Extracted records:
--------------------------------------------------
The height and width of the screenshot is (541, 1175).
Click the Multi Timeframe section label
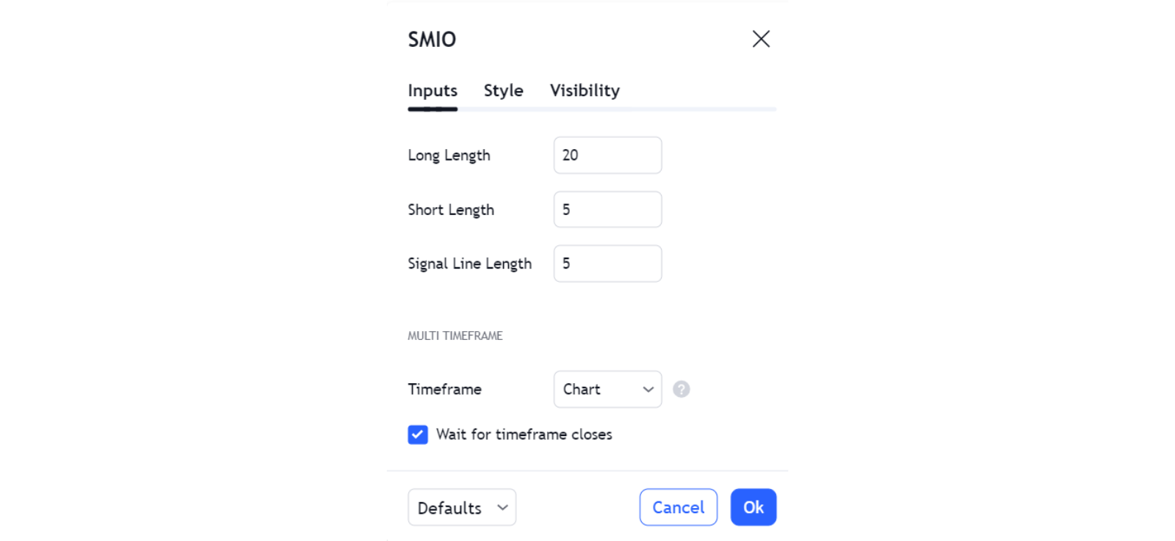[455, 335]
--------------------------------------------------
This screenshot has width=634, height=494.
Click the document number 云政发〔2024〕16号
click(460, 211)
--------------------------------------------------
Task statement: Rewrite the items starting with the line that contains "This screenshot has width=634, height=494." and going on through the line that contains "click(460, 211)", changing "document number" to "reference number" and leaving everything else unchanged.

Solution to this exercise:
This screenshot has width=634, height=494.
Click the reference number 云政发〔2024〕16号
click(460, 211)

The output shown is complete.